In an n-player round-robin tournament, every pair of distinct players compete in a single game. Assume that every game has a winner —there are no ties. The results of such a tournament can then be represented with a tournament digraph where the vertices correspond to players and there is an edge x→y iff x beat y in their game.
(a) Explain why a tournament digraph cannot have cycles of length 1 or 2.
(b) Is the “beats” relation for a tournament graph always/sometimes/never: • asymmetric? • reflexive? • irreflexive? • transitive? Explain.
(c) Show that a tournament graph represents a total order iff there are no cycles of length 3.
The Attempt at a Solution
I'm struggling with part c. I have the solutions posted below, but I don't fully understand the explanation.
"As observed in the previous part, the “beats” relation whose graph is a tournament is asymmetric and irreflexive. Since every pair of players is comparable, the relation is a total order iff it is transitive. “Beats” is transitive iff for any players x, y and z, x → y and y → z implies that x → z (and consequently that there is no edge z x). Therefore, “beats” is transitive iff there are no cycles of length 3. "

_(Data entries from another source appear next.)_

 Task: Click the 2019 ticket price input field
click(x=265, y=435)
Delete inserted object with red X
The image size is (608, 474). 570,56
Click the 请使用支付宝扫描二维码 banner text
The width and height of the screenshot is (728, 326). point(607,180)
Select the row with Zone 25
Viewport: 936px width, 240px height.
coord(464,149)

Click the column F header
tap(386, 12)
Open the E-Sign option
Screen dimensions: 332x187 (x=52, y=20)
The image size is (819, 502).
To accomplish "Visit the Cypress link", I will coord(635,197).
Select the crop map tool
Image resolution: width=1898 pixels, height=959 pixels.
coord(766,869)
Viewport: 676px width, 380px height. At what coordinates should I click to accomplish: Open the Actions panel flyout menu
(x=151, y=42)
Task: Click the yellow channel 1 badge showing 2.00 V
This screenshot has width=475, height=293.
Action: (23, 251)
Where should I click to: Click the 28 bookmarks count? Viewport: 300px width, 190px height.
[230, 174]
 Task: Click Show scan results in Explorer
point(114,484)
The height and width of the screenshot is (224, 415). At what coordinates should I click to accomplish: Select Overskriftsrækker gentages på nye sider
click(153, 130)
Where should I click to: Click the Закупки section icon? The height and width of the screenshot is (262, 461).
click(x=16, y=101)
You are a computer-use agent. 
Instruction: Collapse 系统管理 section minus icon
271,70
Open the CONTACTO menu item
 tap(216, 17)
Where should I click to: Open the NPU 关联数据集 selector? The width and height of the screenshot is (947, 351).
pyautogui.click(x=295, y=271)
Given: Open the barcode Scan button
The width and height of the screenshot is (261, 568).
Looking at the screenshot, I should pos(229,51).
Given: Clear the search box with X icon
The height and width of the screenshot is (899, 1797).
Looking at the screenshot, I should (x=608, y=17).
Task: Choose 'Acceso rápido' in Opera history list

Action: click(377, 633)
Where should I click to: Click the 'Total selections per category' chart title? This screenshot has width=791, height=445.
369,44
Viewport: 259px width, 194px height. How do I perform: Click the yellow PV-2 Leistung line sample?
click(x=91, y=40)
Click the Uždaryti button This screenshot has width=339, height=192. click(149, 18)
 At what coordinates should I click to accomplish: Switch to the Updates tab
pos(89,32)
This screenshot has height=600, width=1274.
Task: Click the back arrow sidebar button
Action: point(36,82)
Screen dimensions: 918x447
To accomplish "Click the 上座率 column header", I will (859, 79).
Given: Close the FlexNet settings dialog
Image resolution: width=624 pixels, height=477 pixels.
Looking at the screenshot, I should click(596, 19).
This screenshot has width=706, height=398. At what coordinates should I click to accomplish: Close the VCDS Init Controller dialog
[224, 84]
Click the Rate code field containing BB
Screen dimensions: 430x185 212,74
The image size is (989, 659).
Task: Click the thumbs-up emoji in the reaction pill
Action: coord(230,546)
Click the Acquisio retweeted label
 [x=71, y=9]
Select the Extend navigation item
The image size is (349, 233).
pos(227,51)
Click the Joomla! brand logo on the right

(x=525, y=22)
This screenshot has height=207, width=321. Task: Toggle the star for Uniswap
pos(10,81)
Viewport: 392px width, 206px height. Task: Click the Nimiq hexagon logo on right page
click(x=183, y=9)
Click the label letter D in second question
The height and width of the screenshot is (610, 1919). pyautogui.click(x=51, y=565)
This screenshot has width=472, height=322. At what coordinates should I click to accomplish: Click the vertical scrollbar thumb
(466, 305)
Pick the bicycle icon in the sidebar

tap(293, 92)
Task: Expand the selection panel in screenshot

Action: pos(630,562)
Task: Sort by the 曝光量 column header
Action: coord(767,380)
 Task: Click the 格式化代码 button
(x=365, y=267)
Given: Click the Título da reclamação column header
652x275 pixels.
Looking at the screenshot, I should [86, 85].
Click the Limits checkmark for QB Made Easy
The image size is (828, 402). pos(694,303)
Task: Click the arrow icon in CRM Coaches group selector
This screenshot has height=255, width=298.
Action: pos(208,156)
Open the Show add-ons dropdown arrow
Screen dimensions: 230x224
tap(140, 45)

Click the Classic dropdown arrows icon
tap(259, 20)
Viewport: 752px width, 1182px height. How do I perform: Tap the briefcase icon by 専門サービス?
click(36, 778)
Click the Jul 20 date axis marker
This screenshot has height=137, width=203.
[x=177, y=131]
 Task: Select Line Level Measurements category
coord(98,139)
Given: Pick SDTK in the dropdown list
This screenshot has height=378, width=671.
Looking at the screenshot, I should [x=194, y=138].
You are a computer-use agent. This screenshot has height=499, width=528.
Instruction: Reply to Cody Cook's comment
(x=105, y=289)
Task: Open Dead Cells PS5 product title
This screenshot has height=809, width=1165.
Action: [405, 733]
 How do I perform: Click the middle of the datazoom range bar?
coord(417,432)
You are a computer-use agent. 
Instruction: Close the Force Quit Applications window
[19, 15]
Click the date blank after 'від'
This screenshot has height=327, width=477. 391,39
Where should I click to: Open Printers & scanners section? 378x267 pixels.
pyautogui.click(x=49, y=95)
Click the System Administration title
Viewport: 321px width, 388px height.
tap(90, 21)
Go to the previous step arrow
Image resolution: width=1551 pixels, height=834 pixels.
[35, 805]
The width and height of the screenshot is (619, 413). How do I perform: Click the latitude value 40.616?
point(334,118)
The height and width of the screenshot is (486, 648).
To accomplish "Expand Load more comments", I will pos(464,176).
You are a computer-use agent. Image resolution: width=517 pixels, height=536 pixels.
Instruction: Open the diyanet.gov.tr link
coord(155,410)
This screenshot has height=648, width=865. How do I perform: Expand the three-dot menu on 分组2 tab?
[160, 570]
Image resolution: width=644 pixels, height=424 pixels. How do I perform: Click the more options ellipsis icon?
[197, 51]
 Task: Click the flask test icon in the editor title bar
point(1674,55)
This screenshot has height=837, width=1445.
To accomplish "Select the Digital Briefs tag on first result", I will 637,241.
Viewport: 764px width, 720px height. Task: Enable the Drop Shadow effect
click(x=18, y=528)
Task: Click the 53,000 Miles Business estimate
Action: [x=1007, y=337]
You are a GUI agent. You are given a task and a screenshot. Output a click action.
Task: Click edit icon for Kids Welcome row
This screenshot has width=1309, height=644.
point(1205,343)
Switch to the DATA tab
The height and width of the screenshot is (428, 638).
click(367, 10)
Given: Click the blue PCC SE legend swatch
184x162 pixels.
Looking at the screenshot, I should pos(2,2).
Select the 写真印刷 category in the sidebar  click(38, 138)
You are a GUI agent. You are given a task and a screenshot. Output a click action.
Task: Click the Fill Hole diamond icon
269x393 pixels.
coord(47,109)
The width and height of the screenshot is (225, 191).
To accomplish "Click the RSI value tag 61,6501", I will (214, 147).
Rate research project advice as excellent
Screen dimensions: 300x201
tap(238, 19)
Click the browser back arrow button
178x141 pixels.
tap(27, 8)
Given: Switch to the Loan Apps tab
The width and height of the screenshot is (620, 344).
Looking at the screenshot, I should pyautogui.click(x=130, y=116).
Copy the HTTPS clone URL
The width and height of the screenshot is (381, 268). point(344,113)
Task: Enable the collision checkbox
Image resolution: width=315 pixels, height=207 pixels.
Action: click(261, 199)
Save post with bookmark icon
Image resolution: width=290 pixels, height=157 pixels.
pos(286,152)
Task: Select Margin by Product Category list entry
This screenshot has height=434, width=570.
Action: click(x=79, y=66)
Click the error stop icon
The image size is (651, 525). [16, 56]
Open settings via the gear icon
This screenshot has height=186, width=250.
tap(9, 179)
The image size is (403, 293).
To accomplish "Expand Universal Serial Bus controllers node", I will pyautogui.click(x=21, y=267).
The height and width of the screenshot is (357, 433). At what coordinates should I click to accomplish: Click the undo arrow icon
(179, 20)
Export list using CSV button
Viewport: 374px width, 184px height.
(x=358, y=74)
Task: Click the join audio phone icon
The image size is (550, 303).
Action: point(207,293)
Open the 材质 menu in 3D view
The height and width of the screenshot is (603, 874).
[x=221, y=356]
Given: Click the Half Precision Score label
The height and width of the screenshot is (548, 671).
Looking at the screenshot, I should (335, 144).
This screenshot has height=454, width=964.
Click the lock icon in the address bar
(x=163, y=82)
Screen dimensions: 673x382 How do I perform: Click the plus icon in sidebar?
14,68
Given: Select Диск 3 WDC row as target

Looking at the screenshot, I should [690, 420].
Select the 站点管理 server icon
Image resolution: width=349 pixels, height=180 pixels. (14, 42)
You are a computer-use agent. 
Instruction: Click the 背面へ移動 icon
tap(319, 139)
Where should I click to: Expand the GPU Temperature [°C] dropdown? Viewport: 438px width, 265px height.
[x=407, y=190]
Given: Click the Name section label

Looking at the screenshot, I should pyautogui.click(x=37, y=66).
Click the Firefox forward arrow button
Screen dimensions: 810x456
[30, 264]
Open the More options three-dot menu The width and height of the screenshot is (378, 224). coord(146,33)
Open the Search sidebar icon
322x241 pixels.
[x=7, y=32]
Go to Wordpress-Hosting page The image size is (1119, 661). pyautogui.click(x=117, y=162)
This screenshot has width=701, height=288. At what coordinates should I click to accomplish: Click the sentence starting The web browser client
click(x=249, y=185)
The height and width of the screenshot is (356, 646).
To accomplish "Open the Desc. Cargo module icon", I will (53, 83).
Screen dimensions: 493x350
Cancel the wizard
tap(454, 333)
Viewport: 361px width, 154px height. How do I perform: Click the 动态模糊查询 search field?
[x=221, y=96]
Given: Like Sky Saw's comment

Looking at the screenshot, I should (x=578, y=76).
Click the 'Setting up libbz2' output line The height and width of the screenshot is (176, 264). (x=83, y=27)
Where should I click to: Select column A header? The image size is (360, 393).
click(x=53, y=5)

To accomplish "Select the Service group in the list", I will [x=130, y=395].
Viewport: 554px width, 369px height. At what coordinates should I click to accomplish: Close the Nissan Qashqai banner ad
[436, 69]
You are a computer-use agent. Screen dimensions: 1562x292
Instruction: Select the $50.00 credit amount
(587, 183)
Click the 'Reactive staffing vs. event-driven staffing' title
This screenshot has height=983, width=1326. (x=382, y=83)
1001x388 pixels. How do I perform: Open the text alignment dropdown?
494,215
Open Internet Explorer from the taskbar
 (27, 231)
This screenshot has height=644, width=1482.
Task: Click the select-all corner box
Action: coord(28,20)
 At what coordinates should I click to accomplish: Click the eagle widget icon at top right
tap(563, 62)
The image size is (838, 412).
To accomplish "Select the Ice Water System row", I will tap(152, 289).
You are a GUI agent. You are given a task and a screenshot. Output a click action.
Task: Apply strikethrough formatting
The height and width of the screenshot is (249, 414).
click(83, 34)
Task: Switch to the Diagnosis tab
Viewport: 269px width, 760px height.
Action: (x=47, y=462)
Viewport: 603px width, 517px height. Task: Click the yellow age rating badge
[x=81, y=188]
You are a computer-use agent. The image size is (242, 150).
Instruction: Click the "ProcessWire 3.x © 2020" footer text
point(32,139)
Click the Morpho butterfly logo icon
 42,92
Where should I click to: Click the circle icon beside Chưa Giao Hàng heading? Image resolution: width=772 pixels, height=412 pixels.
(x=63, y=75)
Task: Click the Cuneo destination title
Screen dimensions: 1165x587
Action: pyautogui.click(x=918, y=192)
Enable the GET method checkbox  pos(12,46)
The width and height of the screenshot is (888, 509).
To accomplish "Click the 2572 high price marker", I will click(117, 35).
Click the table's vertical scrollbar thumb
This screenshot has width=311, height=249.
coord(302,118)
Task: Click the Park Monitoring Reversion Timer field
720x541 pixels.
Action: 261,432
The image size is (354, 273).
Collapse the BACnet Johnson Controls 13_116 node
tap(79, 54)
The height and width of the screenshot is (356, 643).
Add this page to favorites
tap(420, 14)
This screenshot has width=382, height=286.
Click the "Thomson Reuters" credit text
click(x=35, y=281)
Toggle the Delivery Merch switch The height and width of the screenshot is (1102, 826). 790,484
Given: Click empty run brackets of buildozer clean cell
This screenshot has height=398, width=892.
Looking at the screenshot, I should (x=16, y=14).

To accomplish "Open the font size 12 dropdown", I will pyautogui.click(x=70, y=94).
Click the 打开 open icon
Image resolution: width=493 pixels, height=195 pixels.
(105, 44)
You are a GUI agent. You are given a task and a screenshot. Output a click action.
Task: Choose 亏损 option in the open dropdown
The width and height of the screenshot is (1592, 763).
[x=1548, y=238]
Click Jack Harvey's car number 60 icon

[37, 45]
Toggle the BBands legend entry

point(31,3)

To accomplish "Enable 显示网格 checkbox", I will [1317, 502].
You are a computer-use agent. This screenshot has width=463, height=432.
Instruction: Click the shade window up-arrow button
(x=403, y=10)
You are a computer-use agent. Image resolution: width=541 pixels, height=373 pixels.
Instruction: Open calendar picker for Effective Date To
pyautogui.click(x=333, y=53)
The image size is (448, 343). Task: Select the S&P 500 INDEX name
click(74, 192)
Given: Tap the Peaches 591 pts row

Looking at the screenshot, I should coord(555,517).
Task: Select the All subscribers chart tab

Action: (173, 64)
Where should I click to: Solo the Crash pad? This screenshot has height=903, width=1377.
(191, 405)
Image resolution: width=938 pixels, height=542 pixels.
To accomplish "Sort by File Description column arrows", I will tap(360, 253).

I do not understand "Since every pair of players is comparable, the relation is a total order iff it is transitive." I thought that total order simply meant that any two players have to be comparable, so A beats B or B beats A. To me, that seems to be satisfied by the fact that it is a round robin tournament. The answer seems to imply that this total order implies there's a hierarchy of who beats who. How do they get transitivity from the stipulation that it's a total order?